I'm building an Open Source email newsletter tool and one of the challenges we have is form spam: As soon as a signup form goes live somewhere, bots will try to sign up. This is possibly an attempt to overwhelm the inbox of people whose accounts have been compromised. But it's also bad for the people who run the newsletter as these ultimately unwanted emails reduce their sender reputation.
There was recently a discussion here on HN about this topic [1]. The post author ended up using Cloudflare Turnstile to mitigate the issue. We currently already have support for external captcha solutions like hCaptcha. However, many of our users are quite privacy-conscious and don't like having user data sent to third parties (especially non-EU third parties for our European users).

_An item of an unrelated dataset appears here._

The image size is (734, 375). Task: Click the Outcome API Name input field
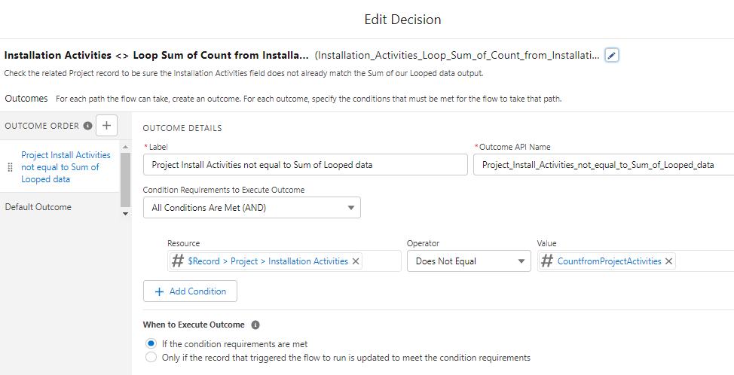click(x=603, y=165)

So now I've been thinking of adding an invisible proof-of-work (PoW) captcha to all signup forms. Possible implementations I've been considering are Altcha [2] and mCaptcha [3].

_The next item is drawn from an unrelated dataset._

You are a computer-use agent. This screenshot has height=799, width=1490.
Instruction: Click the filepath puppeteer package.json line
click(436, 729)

Now to my question: Have any of you tried using PoW captchas to protect against form spam? What have your experiences been with it so far?
[1] https://news.ycombinator.com/item?id=47609882
[2] https://altcha.org/
[3] https://mcaptcha.org/
It increases cost to bot only and does not stop anything unless you sign up for the monthly subscription pay per request plan from Altcha for example. Then you are in a paid Turnstile situation. And not self host. (https://altcha.org/docs/v2/sentinel/ - with third party API services, paid IP databases, additional paid subscription key, this is only mode that will do anything of much value)
Notably no matter what the advertised repositories say So-called „pure play“ (%100% local, no tracking) kind of PoW captcha doesn't do anything for if you are a target and specifically having tools written for you.
For example: I work at a company for MMO game, and as such have to look at what is made. Our form requires numerous so-called invasive features featuring multi-step, TLS analysis, fingerprinting, WebGL, and more. People write dedicated tools to brute force login details or spoof spam, that includes full browser automation and don't care about 100% Usage of CPUs. (I do not have any say in this manner and its out of my scope, I do not "like" this kind of invasiveness)
It depends on your threat model and what is this for. A personal blog a regular one will be fine, any will do. Anything someone will write targeted tool for all self hosted PoW will do nothing.
If you are getting generic form spam simply renaming your field or adding one random invisible field is sufficient to stop automated bot traffic until someone writes a targeted for your.